Is it possible to “transform” populist positions and move them toward a human rights logic? I was fascinated by Emma McCluskey’s ethnographic study (From Righteousness to Far Right, 2019), who basically identifies the exact opposite dynamic. She follows a group of “good” Swedish citizens and traces their changing attitudes to refugees living in their village, in the general context of Sweden becoming more hostile towards refugees. These people think of themselves as welcoming, they have high expectations of themselves (e.g. they cannot have and publicly express anti-immigrant sentiments), and in conjunction, have certain expectations toward the refugees as well (e.g. they should be traumatized, modest, admire Sweden, and at some point, seamlessly integrate into Swedish society). These expectations are based on an implicit moral hierarchy and are easily disappointed when a refugee acts outside of this box. As a result, the Swedes get increasingly uncomfortable and while maintaining outward expression of camaraderie their resentments grow (e.g. regarding perceived hypermasculine refugee masculinities posing a threat to the community). A trigger moment (a refugee elsewhere is killed by the police) leads to an atmosphere in which public anti-refugee statements are perceived as “liberating” and people become more and more comfortable to articulate them. As a result, exclusionary practices such as anti-immigrant voting behavior become normalized.
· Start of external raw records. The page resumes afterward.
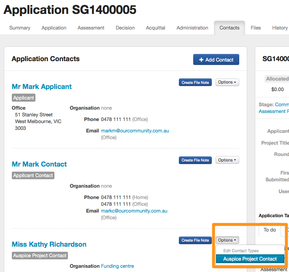Open the Administration tab
Image resolution: width=289 pixels, height=272 pixels.
(x=192, y=28)
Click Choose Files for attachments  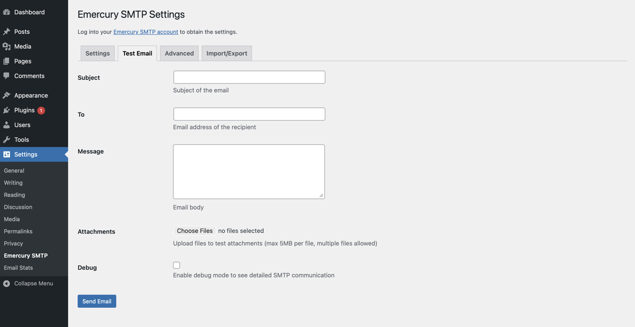tap(194, 230)
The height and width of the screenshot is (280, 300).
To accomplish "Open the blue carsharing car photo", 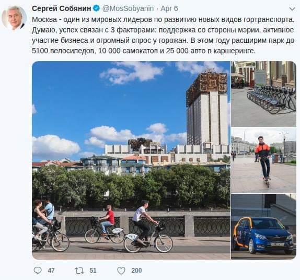I will [x=263, y=227].
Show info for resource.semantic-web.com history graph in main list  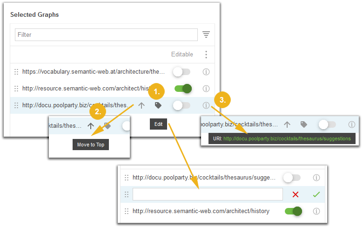coord(206,89)
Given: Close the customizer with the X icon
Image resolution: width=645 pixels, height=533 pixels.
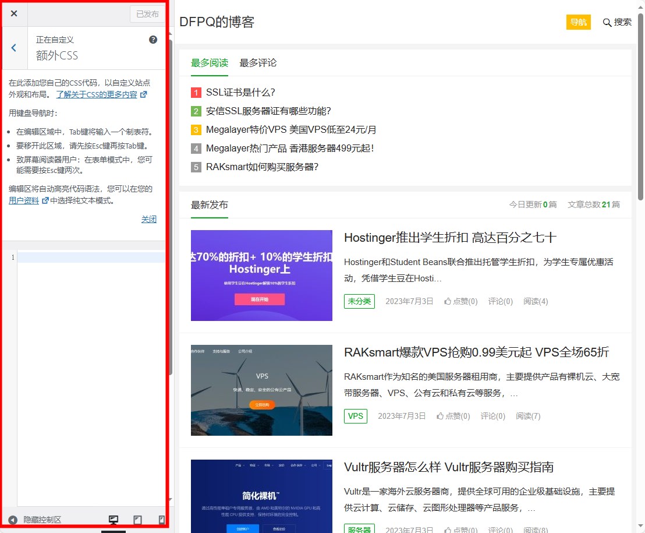Looking at the screenshot, I should (14, 14).
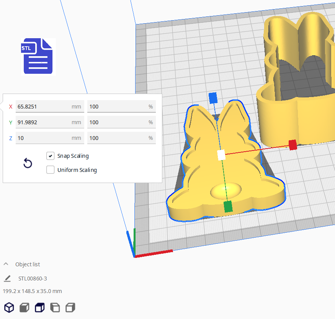Viewport: 335px width, 319px height.
Task: Disable the Snap Scaling checkbox
Action: coord(50,156)
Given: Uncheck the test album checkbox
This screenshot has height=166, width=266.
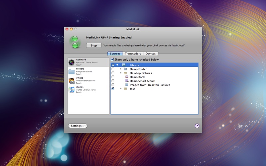Looking at the screenshot, I should 113,89.
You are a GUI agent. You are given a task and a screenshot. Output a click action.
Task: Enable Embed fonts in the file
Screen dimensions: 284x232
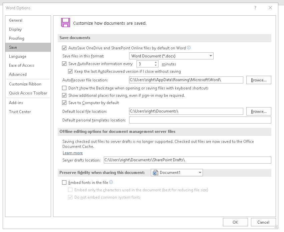tap(64, 183)
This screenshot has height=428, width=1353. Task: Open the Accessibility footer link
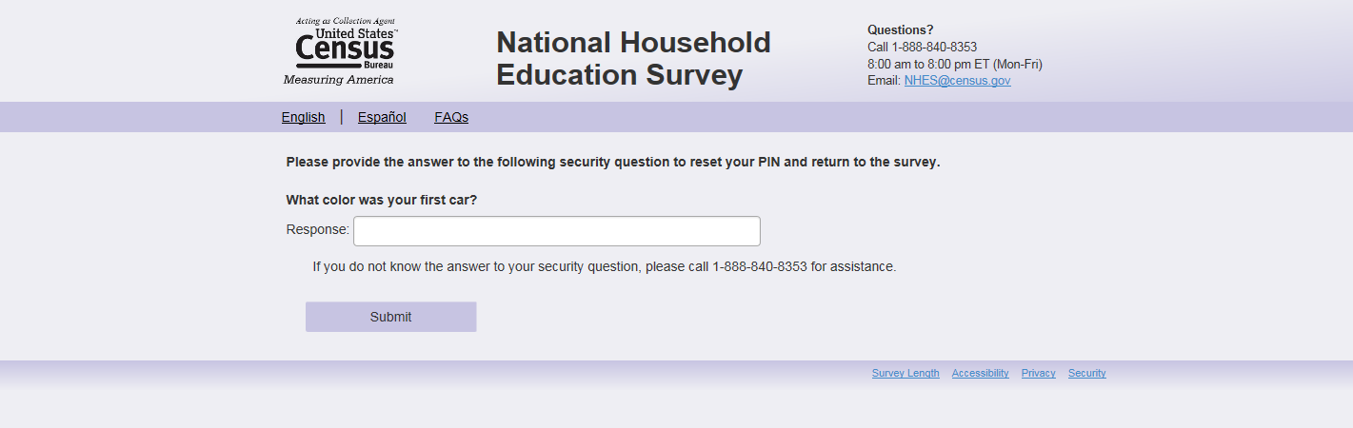click(x=980, y=374)
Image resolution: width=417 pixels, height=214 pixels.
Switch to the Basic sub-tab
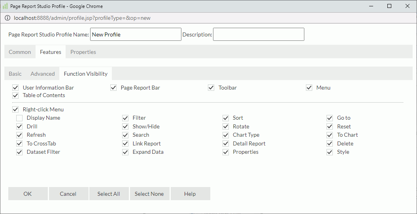pyautogui.click(x=15, y=74)
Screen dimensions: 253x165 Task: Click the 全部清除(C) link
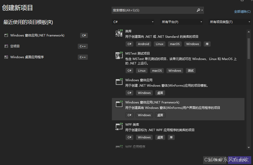(x=242, y=12)
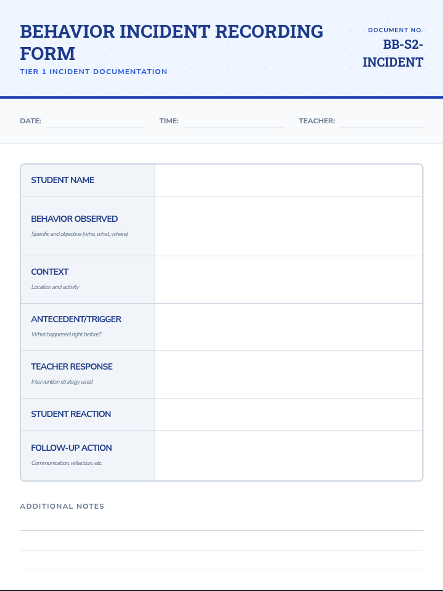Focus the Behavior Observed entry cell
The height and width of the screenshot is (591, 443).
click(x=289, y=226)
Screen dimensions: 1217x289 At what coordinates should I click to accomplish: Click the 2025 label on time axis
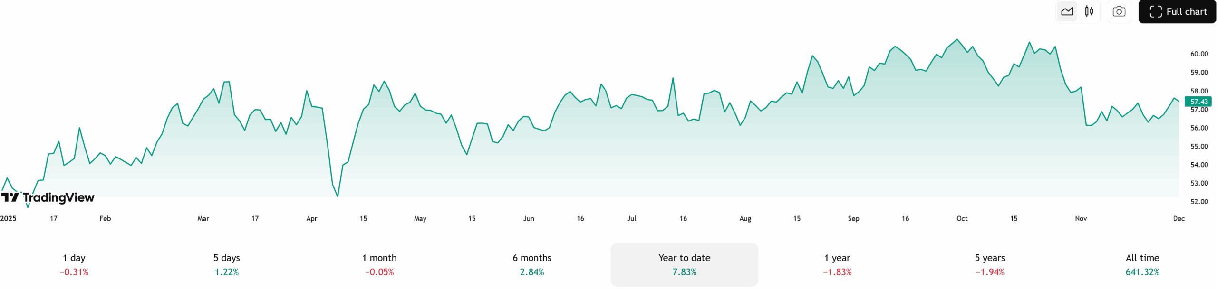pos(8,218)
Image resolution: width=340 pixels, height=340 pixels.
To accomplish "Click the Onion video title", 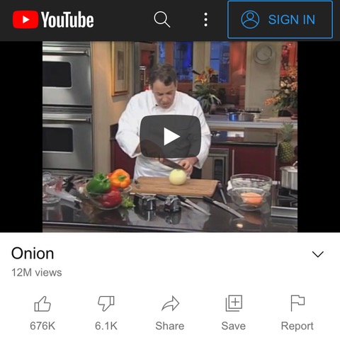I will (33, 254).
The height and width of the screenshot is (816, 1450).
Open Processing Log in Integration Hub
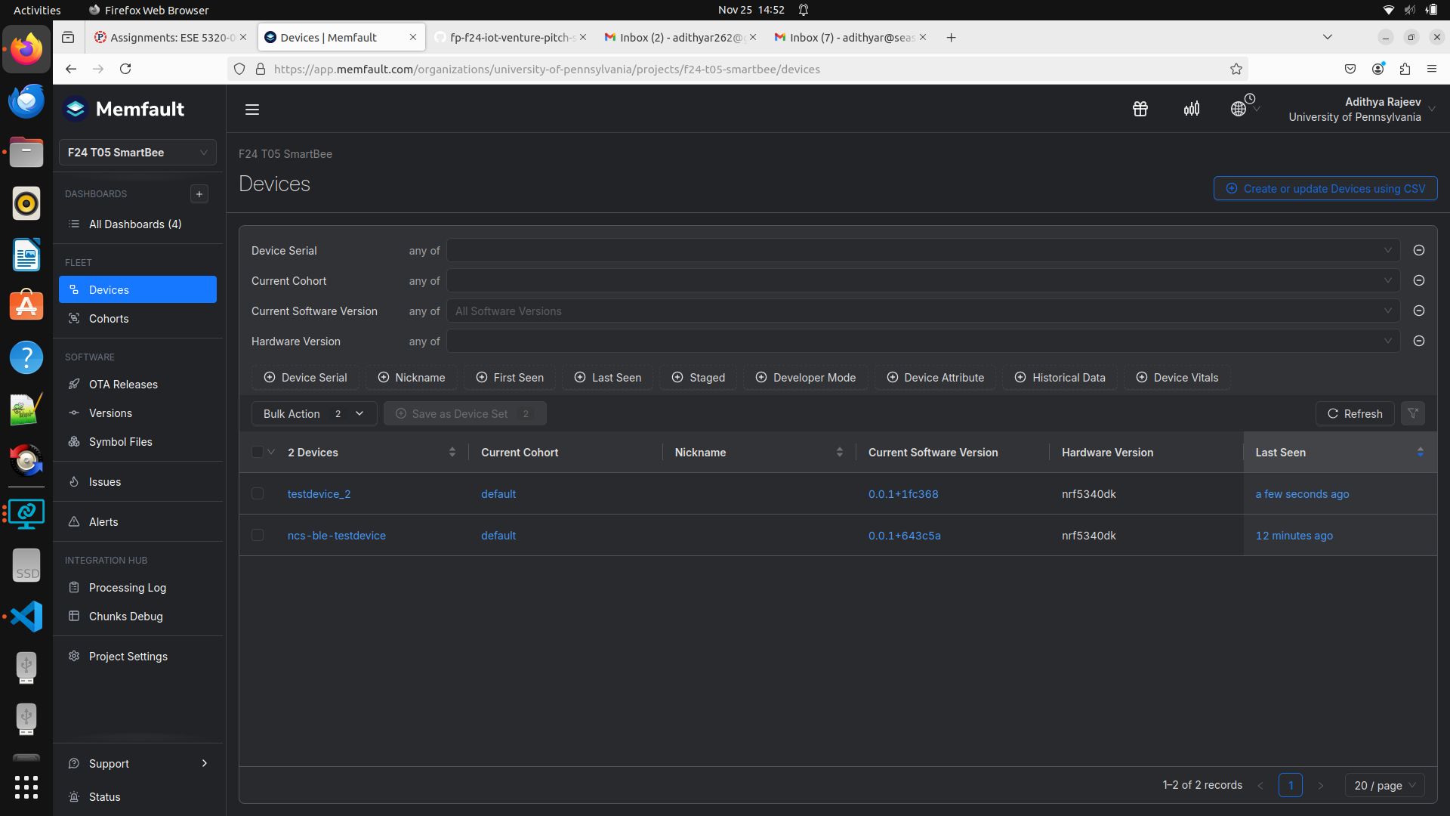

These micro-processes of “populism in becoming” show exclusive rather than inclusive framing - Swedes saw themselves as full humans with agency, but not the refugees. Would it have been possible to avoid this escalating construction of the undeserving other? With Arendt, I would argue that social spaces need recognition of difference among equals; all positions need to be sufficiently represented (this is an incomplete process, and new voices have to fight their way “in”), and all need to be ready to compromise – get not all that you want, but enough of it. This idea is far from a real scenario but striving toward it is not out of the question. Based on the thoughts laid out here, this goal does not mean to insist on one righteous outcome, but create one together, in respectful and unavoidable disagreement.
Susanne Zwingel is Associate Professor in the Department of Politics and International Relations at Florida International University. Her research interests are women’s human rights and their translation, women’s movements and public gender policies around the world, global governance and gender, and feminist and post-colonial IR theories. She is author of Translating International Women’s Rights: The CEDAW Convention in Context (Palgrave Macmillan, 2016), co-editor of Feminist Strategies in International Governance with Elisabeth Prügl and Gülay Caglar (Routledge, 2013) and has published in several peer-reviewed journals, among them International Studies Quarterly and Feminist International Journal of Politics.